As he walked, Tayal's assistant, Nathaniel Dkhar, suggested thinking of Kolahoi "as a huge bucket with a hole in the bottom."
"If you have more water going out than you have coming in, you have a negative mass balance, and the glacier is shrinking," Dkhar said. "That's exactly what's happening to Kolahoi and thousands of other glaciers across the Himalaya."
Himalayan Glacier Research Has Global Impact
Though Ganai does not have enough scientific experience to trek to the accumulation zone, he and six other members of the team play a vital role collecting data on the lower portions of the glacier know as the ablation zone, or the area where the ice melts.
Ganai and colleagues first drill a series of holes into the ice of the ablation zone and then take pre-measured sticks (literally bamboo poles) and place them in the holes. After each melting season, the team will measure the length of the pole exposed, take notes, and repeat the procedure. This tells them how much the volume of the glacier has changed between melting seasons.
The process may sound elementary, but it's extremely tedious and labor-intensive.
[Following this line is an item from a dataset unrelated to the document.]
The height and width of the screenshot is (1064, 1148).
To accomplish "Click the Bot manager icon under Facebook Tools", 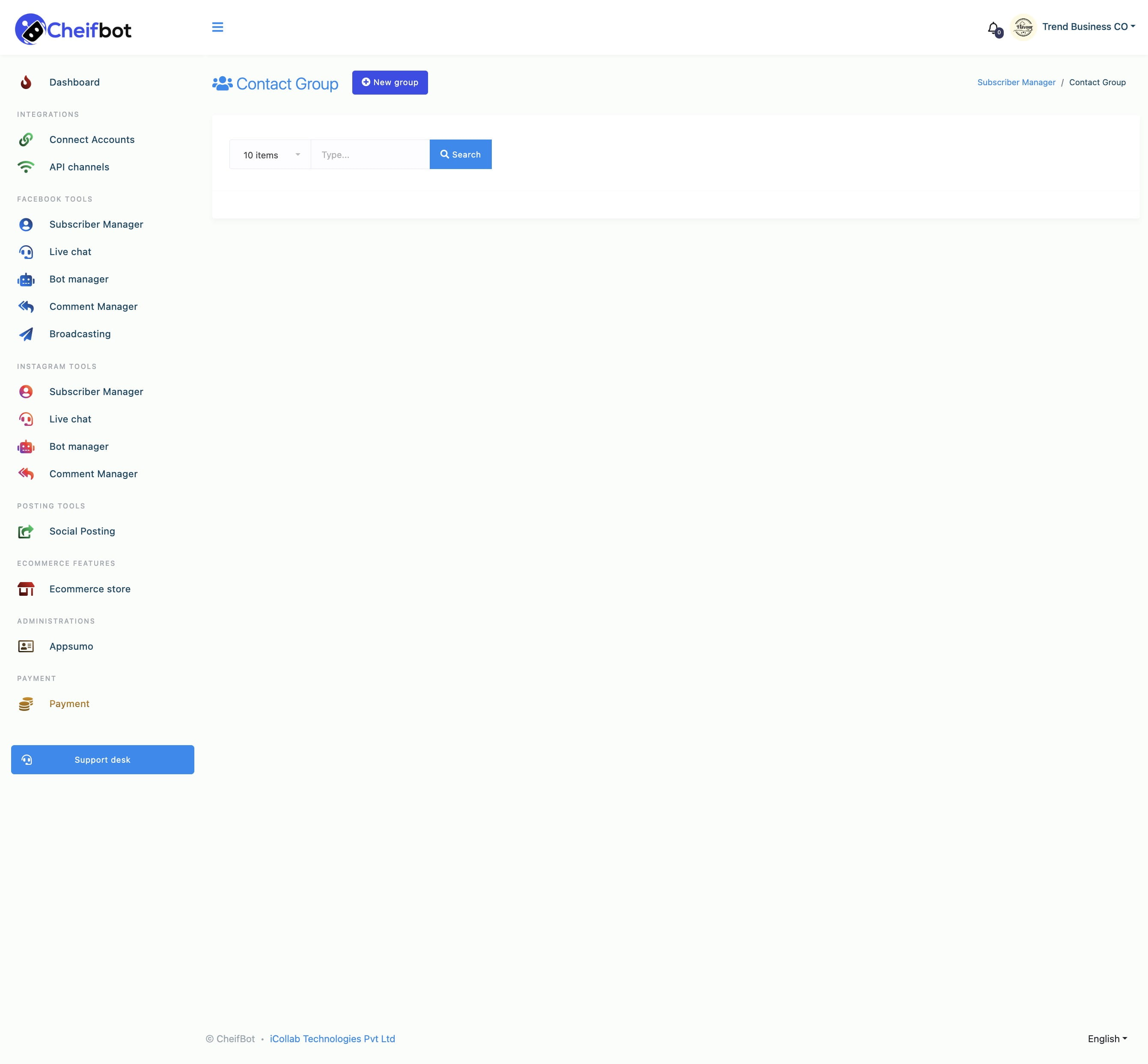I will coord(26,279).
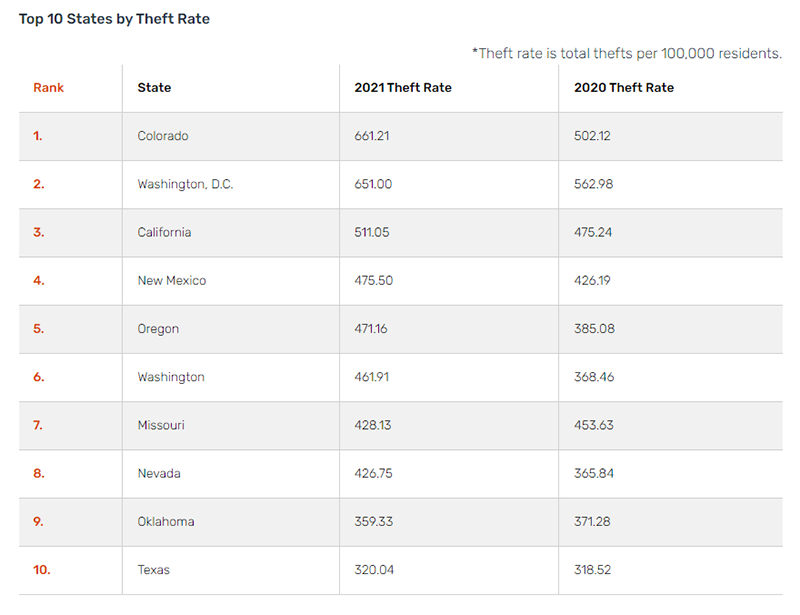Select the Nevada state cell
The image size is (800, 615).
159,474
Much of the cutting and drilling takes place at heights of 13,000 feet (3,962 meters) on icy crevasses, where a mishap could mean severe injury or even death. While taking measurements on the accumulation zone on this expedition, Tayal slipped through a crevasse and fractured his tailbone.
Despite the risk, Tayal believes the research done on Kolahoi will have a global impact.
"We do not have much reliable data on western Himalayan glaciers," he said.
"If you want to know what the global impact of climate change is going to be and make accurate projections, you can not exclude the Himalaya from the Rockies and the Alps."
"No Good Anymore"
To measure the flow of meltwater through the Liddar Valley, TERI established a monitoring station. Genai helped build the structure in the West Liddar River, the main tributary of the Jhelum River, which is one of the largest rivers in Kashmir.
Each day the station is collecting data on a looming disaster, Tayal said.
As the glaciers in the western Himalaya disappear, seasonal run off coming into Pakistan from Kashmir could drop by 40 percent, according to the Washington, D.C.-based research institute the Woodrow Wilson Center.
This will no doubt have a devastating effect on the millions who depend on the run off, experts say.
And some people downstream from Kolahoi are already suffering. The bakarwals, or nomadic herders, who bring hundreds of thousands of sheep to graze in the Liddar Valley have dealt with unpredictable water fluxes in recent years.
"We used to know when the waters would be in the river," said a middle-aged bakarwal woman, as she smacked a few of her sheep that had scattered from the herd.
"But now the waters are too high or too low. I want my children to get an education," the mother of three said. "This way of life is no good anymore."
Ganai is also worried. "We are dependent on the beauty of Kashmir," he said, looking at the mountain skyline.
"If Kolahoi goes, I don't know what we will do."